I brought my Iphone and opened the Bestbuy website and showed them the add for the sale. They did not care about model # since they only carried one model. They said no problem and the clerk got a manager to override the price as a price match. Unless you have a Bestbuy with jerks in it they don't care and are probably happy to move the tivo's. They may not have 5 mini's in stock though, my Bestbuy only had 2 mini's and one Roamio.

If buying 5 you might want to buy 2, then try another Bestbuy because you might get push back on price match for 5 or 6 of them.


----------



## krkaufman (Nov 25, 2003)

schatham said:


> Just for info. Mini is connected via Ethernet. I have live tv no problem. The only glitch was *I had to go into the remote setup on my Roamio and allow remote sharing over network.* This only took me a minute to figure out but their are no instructions when setting up mini on how or that you need to do this.


That setting isn't related to the standard Mini client interaction with a Roamio; it's just for allowing other apps/devices to control the Roamio via the network (such as iOS apps).


----------



## schatham (Mar 17, 2007)

krkaufman said:


> That setting isn't related to the standard Mini client interaction with a Roamio; it's just for allowing other apps/devices to control the Roamio via the network (such as iOS apps).

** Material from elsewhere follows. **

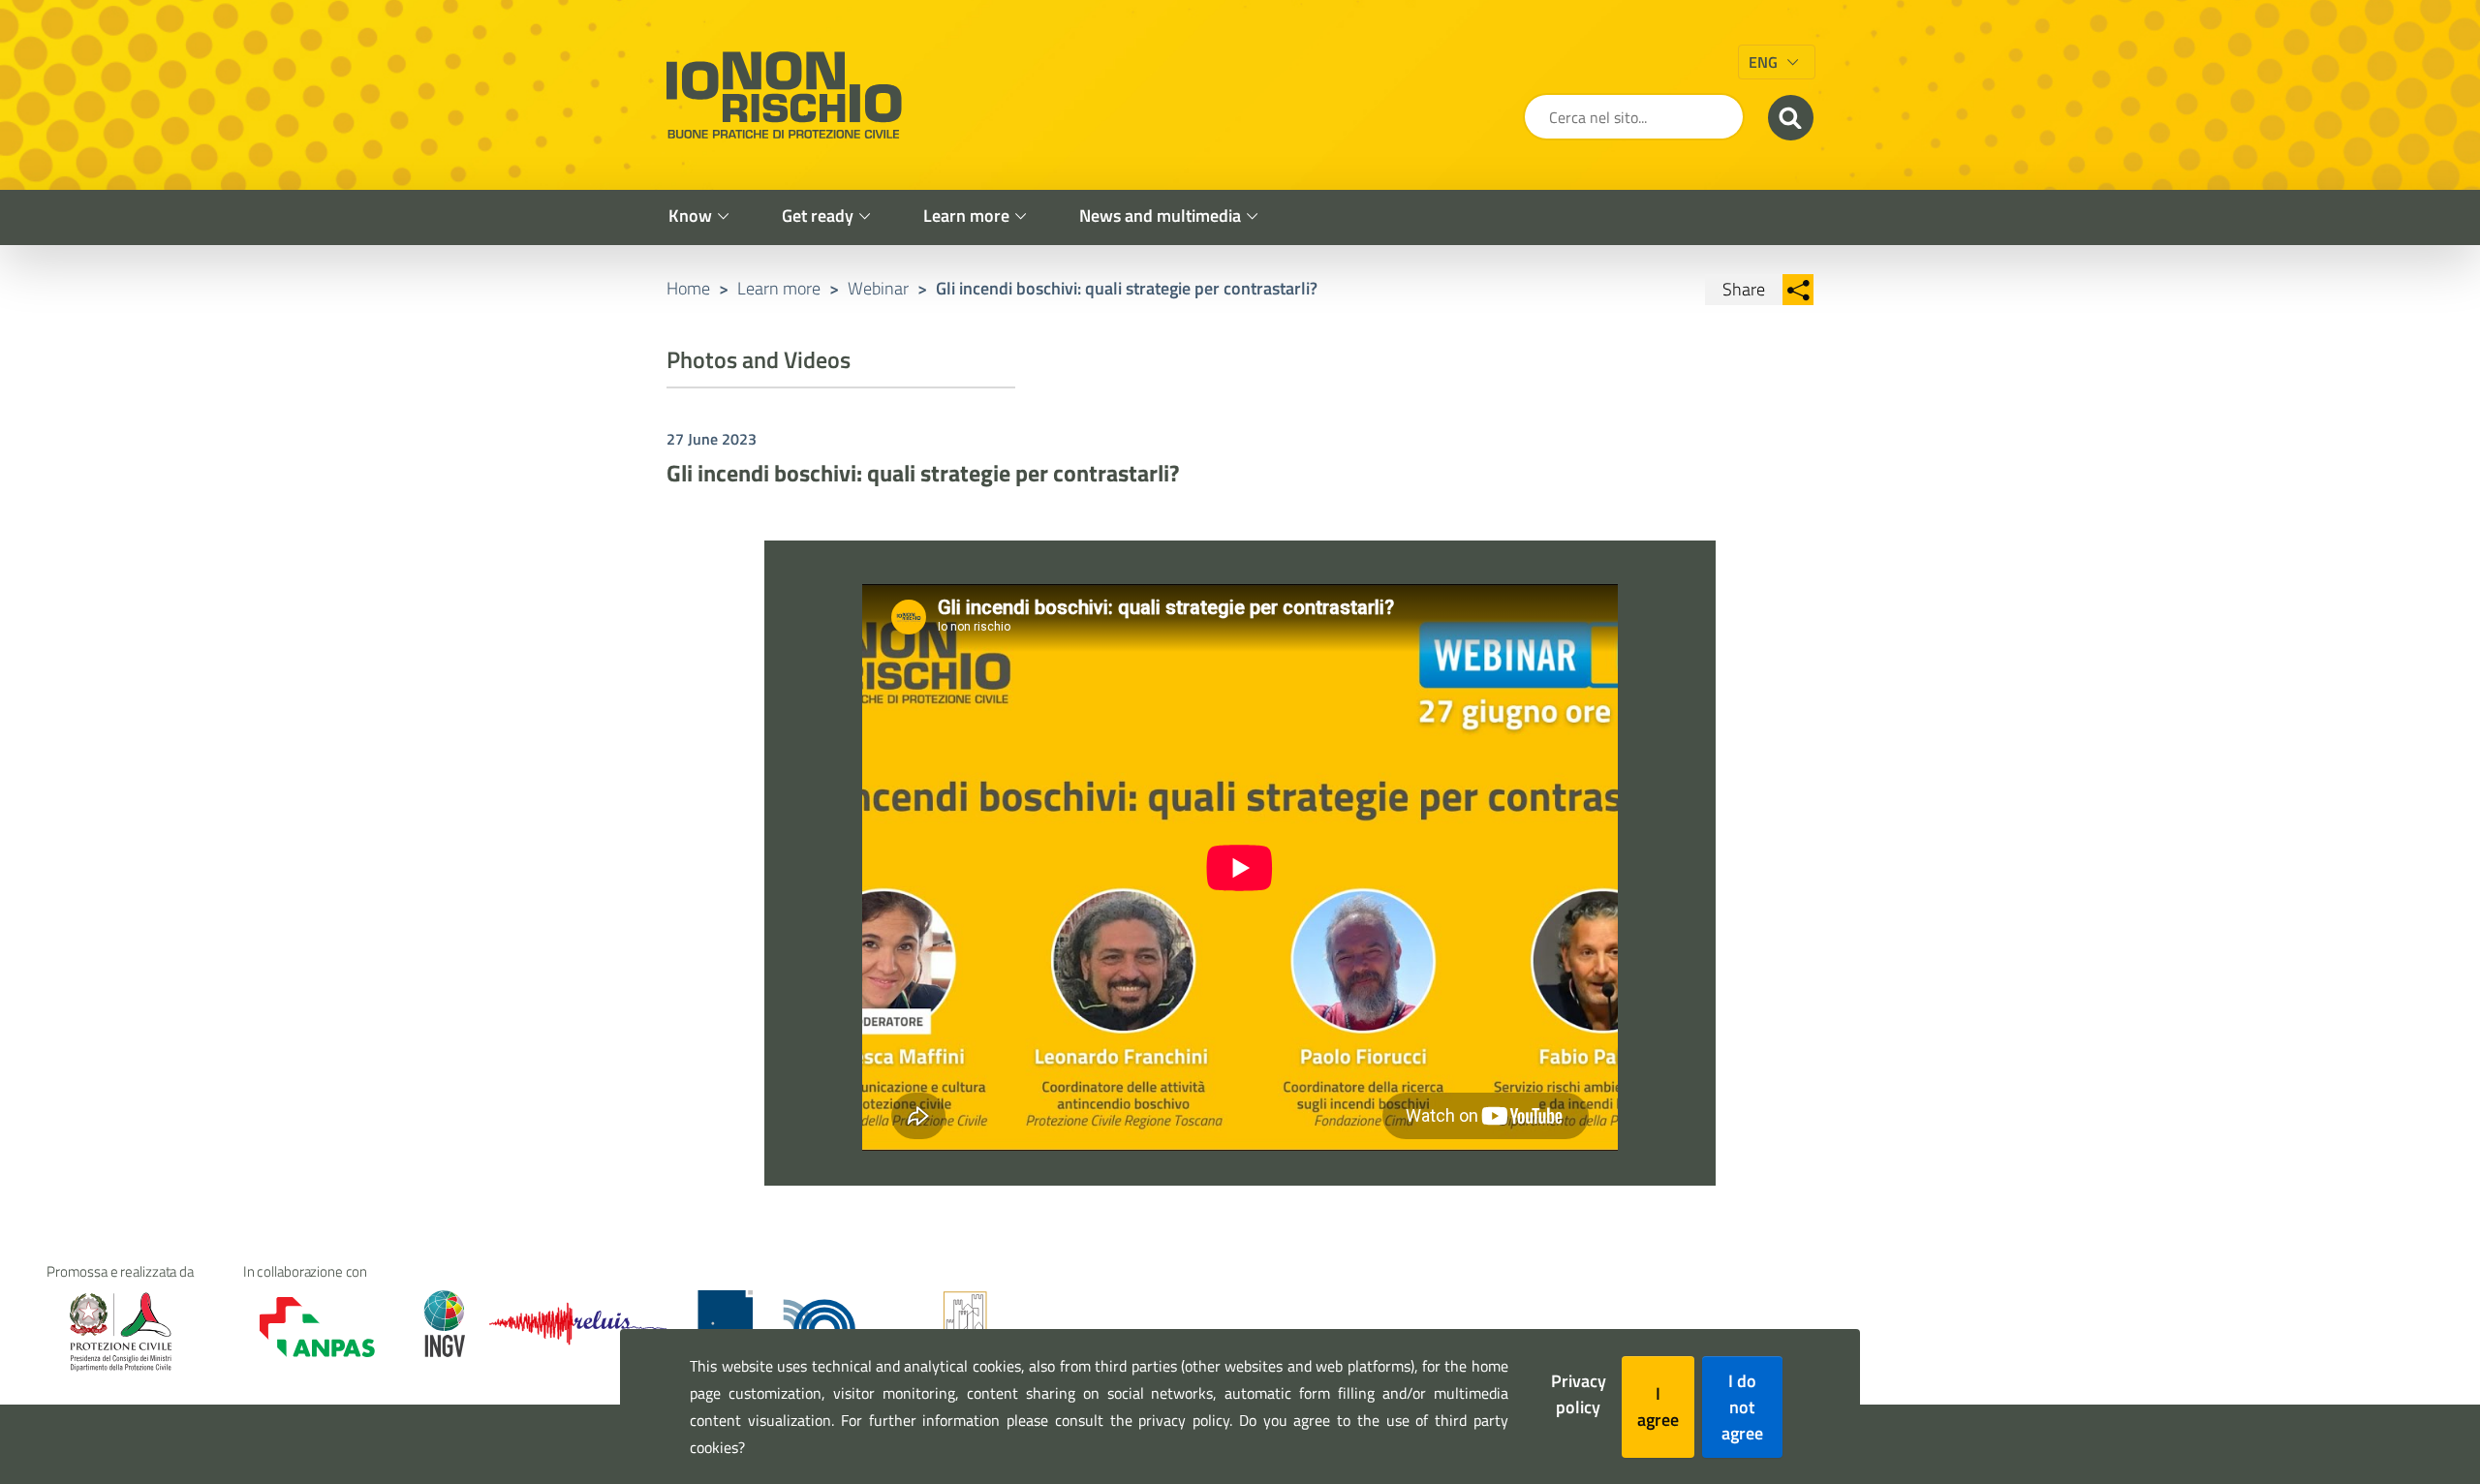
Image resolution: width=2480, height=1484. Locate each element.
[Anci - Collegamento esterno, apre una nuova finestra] (965, 1324)
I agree (1658, 1406)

It fixed my problem of the mini not seeing the host tivo. The mini worked immediately after activating this setting.


----------



## ucliker (Sep 25, 2007)

hamsterapm said:


> See this thread about the dreaded v312 Netflix error on Mini 2's that TiVo has no fix for yet: http://www.tivocommunity.com/tivo-vb/showthread.php?t=527457


Well I'm glad I purchased a TiVo mini v1 then. I use Netflix quite often.


----------



## krkaufman (Nov 25, 2003)

Sweeney said:


> Besides that the Mini1 connects to Netflix, *the only difference* is that if I see is that the remote is a little bigger and I can't use it behind my back. I don't have to point it directly at the Mini, I just have to point it in that direction.


See here.


----------



## krkaufman (Nov 25, 2003)

schatham said:


> It fixed my problem of the mini not seeing the host tivo. The mini worked immediately after activating this setting.


Likely coincidental. (Or perhaps the settings change prompted some other settings refresh on the DVR which then became informed of the new Mini on your account.)


----------



## Linderhof (Jun 5, 2015)

TiVo has run this Mini/Lifetime deal before and extended the date. They obviously want to grow the Mini installed base.


----------